Target position records:
=-=-=

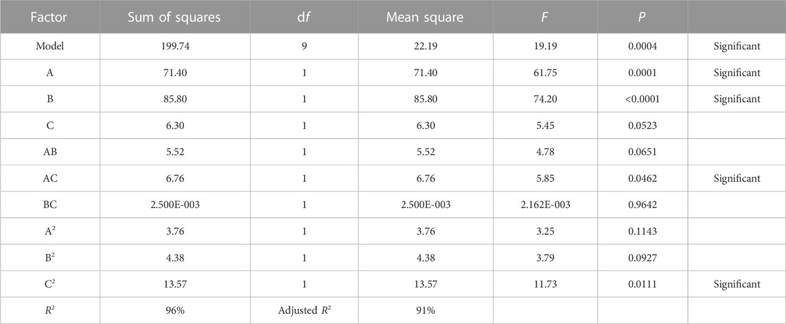Click the Model sum of squares 199.74
786x324 pixels.
click(175, 47)
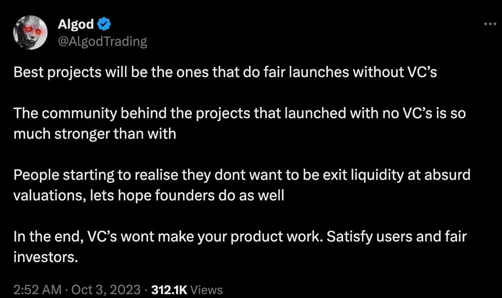Viewport: 502px width, 298px height.
Task: Click the "much stronger than with" line
Action: (95, 134)
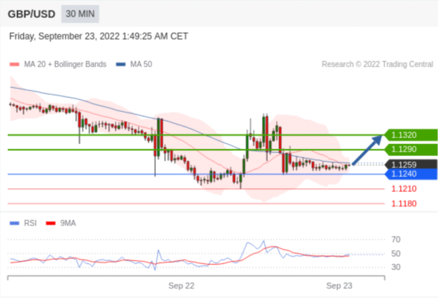The height and width of the screenshot is (302, 438).
Task: Select the 1.1320 green resistance label
Action: [x=411, y=135]
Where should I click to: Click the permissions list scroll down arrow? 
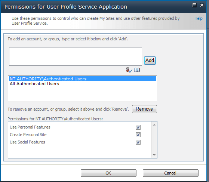154,155

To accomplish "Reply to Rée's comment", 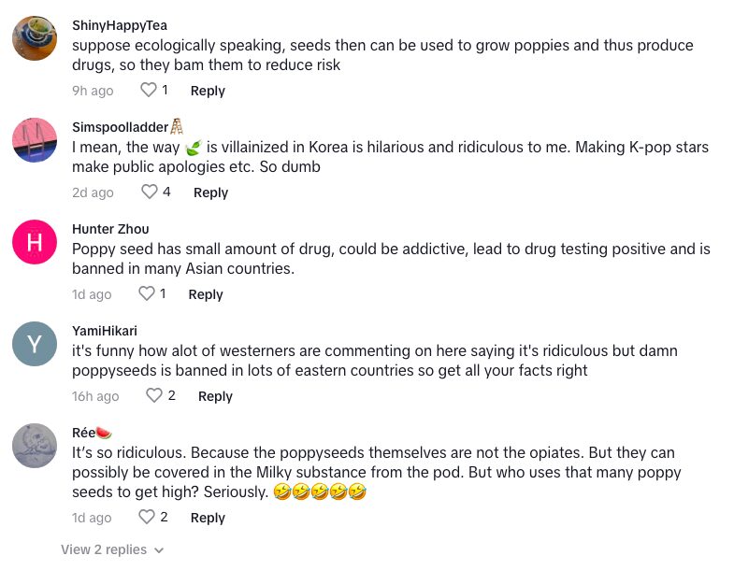I will [208, 518].
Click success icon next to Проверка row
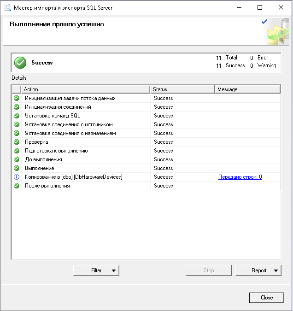 pyautogui.click(x=17, y=142)
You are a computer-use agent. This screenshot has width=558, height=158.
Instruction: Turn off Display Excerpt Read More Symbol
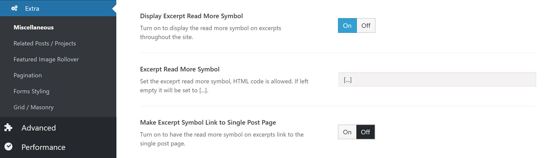(366, 26)
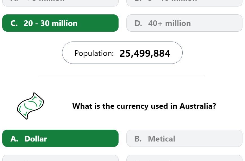Choose answer D. 40+ million

coord(184,23)
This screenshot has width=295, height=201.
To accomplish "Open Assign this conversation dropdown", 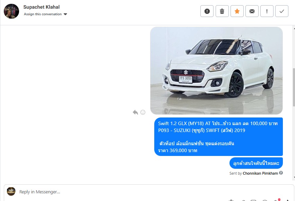I will (x=45, y=14).
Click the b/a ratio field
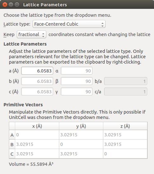 pos(126,81)
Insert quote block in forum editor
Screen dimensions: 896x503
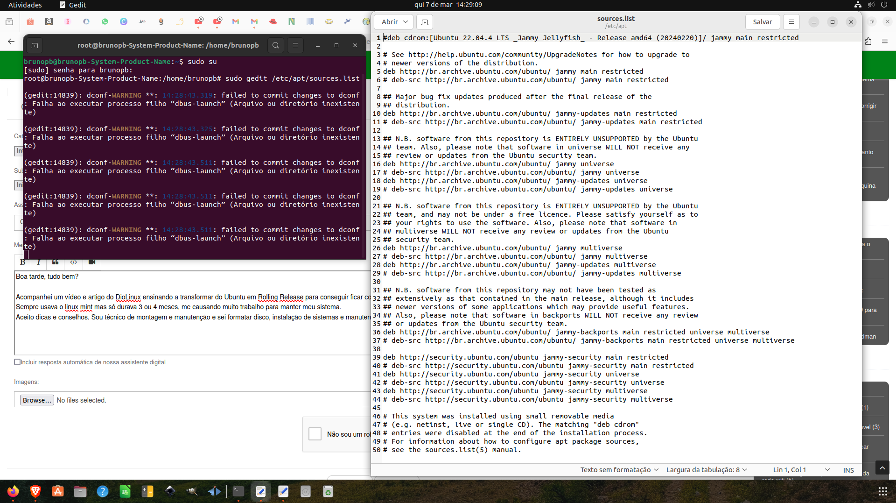56,262
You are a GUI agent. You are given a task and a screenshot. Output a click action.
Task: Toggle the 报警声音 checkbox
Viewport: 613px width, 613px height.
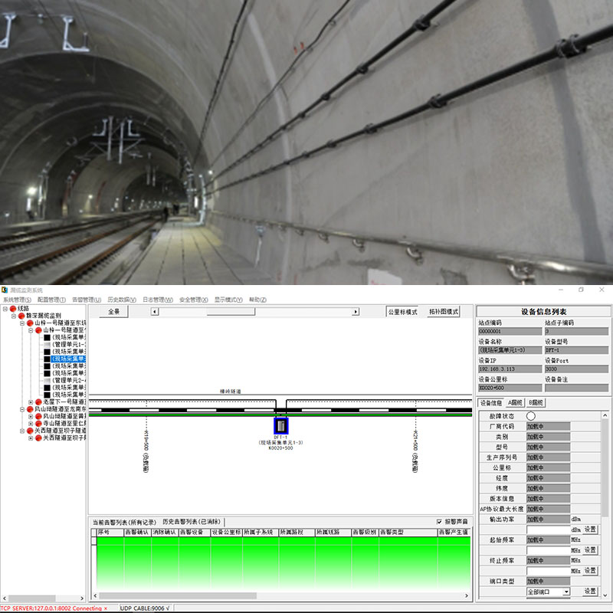point(439,522)
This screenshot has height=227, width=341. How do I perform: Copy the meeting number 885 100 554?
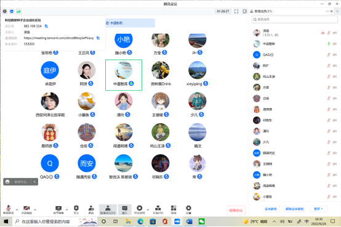pyautogui.click(x=46, y=26)
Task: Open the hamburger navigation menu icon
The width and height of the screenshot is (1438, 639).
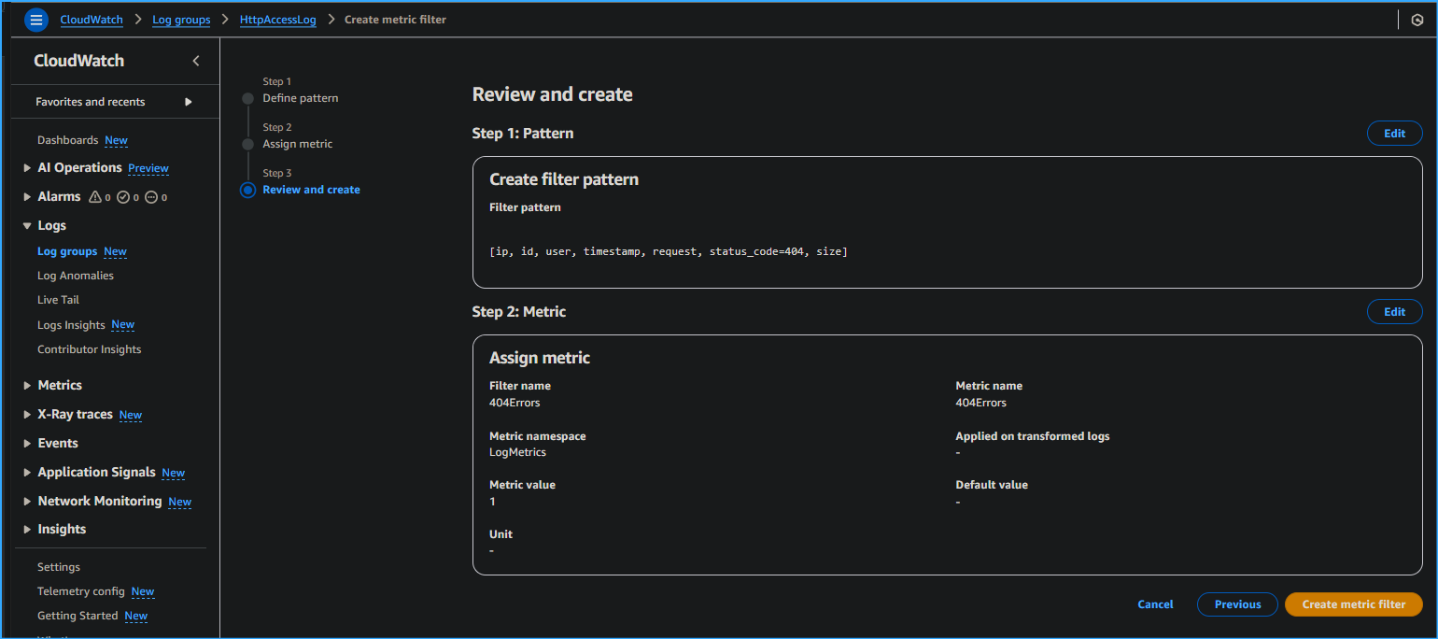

=-=-=

Gather every line of the records above that contains the word "icon", and copy each one unchanged.

Click success icon next to Проверка row
Task: Open the hamburger navigation menu icon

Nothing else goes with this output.